While I think that the report is valuable in catalyzing a badly needed discussion about the way we train teachers (or not), all of its data and figures don’t give the reader much of an idea about what’s really the problem with ed schools. It provides a “30,000 foot” view that needs to be augmented with a ground-level view.

One paper that looked at ed schools at ground level is “Facing the Classroom Challenge” by Lance Izumi and Gwynne Coburn. Among the people the authors interviewed was Nancy Ichinaga, principal of an inner-city Los Angeles school. She explained that whenever possible, she tried to hire teachers who had “emergency credentials,” which is to say, people who knew their subject but had “no teacher training.”

Elaborating on that point, she continued, “Teachers who have gone through the credential programs at the colleges come with baggage. They think they know better because they’ve been brainwashed and those are the teachers with whom we have trouble.”

Ms. Ichinaga, from years of experience, knows that her students badly need structure, discipline, and a “teacher-centered” classroom. The problem is that most education schools tell their students that the “best practice” is to have “student-centered” classrooms. That is because students will supposedly be more engaged when they are “constructing their own knowledge.” Although that notion appeals to “progressive” theorists, Ms. Ichinaga knows that it’s disastrous for students in her school.

(For another “warts and all” portrait of education schools, Heather Mac Donald’s “Why Johnny’s Teacher Can’t Teach” is superlative.)

Early this year, the Pope Center hosted a forum featuring a range of speakers who agreed that education school was a very impractical way of equipping future teachers with the skills and knowledge they need.
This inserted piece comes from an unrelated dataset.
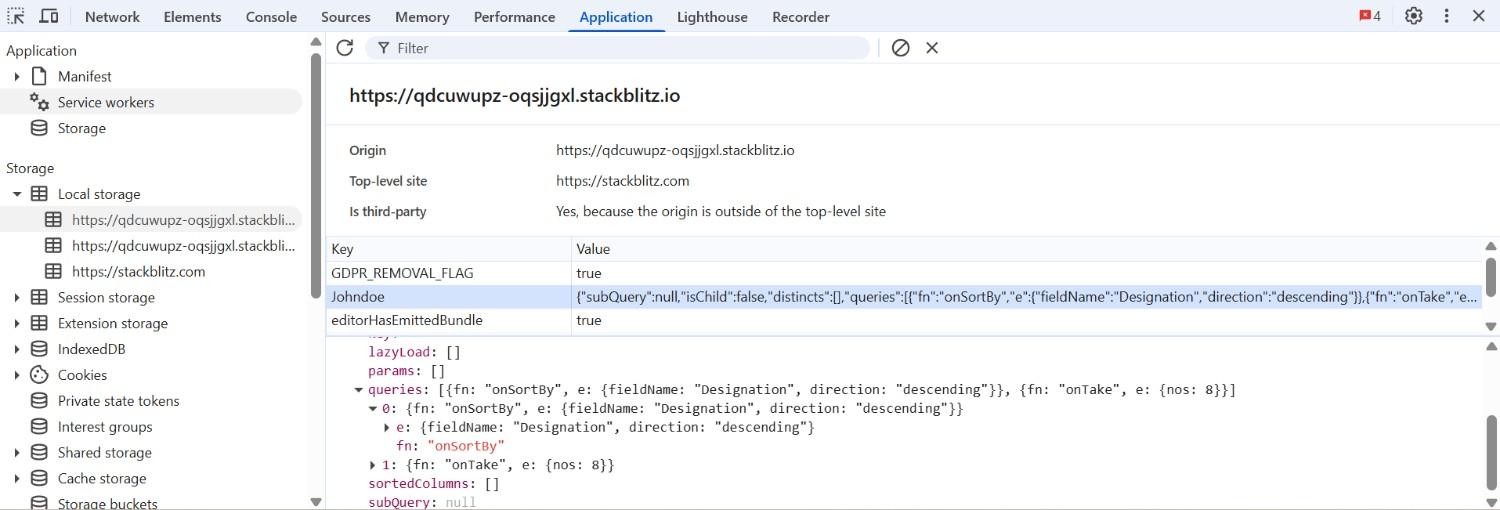Open DevTools settings gear
Viewport: 1500px width, 510px height.
click(1413, 16)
That conclusion is strongly reinforced by a recent Washington Post article by Jane Dimyan-Ehrenfeld, who formerly taught “breathtakingly underprivileged” elementary students.

She wanted to become better at teaching her pupils, and enrolled in Teachers College at Columbia University, one of the most famous of all education schools, in the belief that the program would help her. Instead, she found it an utter waste of time. “My professors seemed uninterested in teaching me anything practical,” she writes.
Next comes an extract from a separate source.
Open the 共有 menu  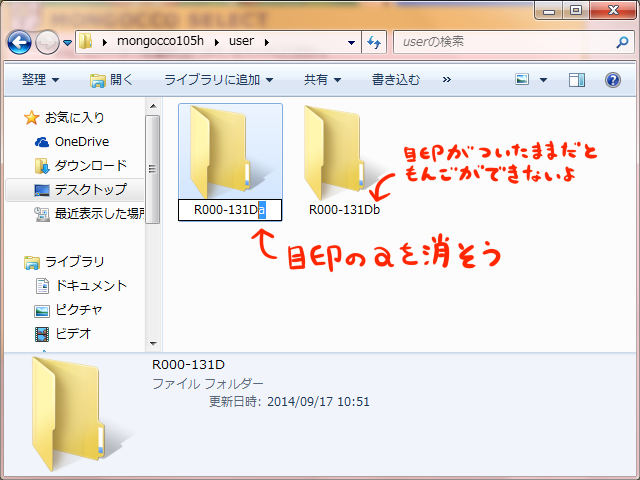(322, 79)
Everything revolved around the educational theories of Lev Vygotsky and she dutifully wrote every paper from a Vygotskian perspective—but realized that none of this theory was relevant to her challenges. “I finished my program with no more practical teaching knowledge than I had when I started,” she concludes.

It’s not hard to see why school principals like Nancy Ichinaga regard ed school credentials not as a plus, but as a minus.

The concept behind NCTQ’s project is that it will spark competition. Once students and school decision-makers can say which ed schools are good and which ones aren’t, that will put pressure on the poor ones to improve. In time, it might, but first the gigantic, anti-competitive obstacle of teacher licensing requirements must be eliminated.

Most public school officials are required to hire teachers who have licenses, and those licenses cannot be obtained without going through an ed school program. That means a captive market for the ed schools—even the worst of their graduates won’t have to compete against sharper, more motivated people who know their subject and desire to teach, but haven’t done their time in an ed school. That is why the North Carolina legislature’s tentative agreement to limit the required number of certified teachers in the state’s charter schools is an important step. (See p. 2 of the agreement.)

Don’t get me wrong. The NCTQ study is very beneficial. It focuses attention on a serious problem America faces in the training of teachers. But to solve that problem, the vital reform is to allow a free market in that training.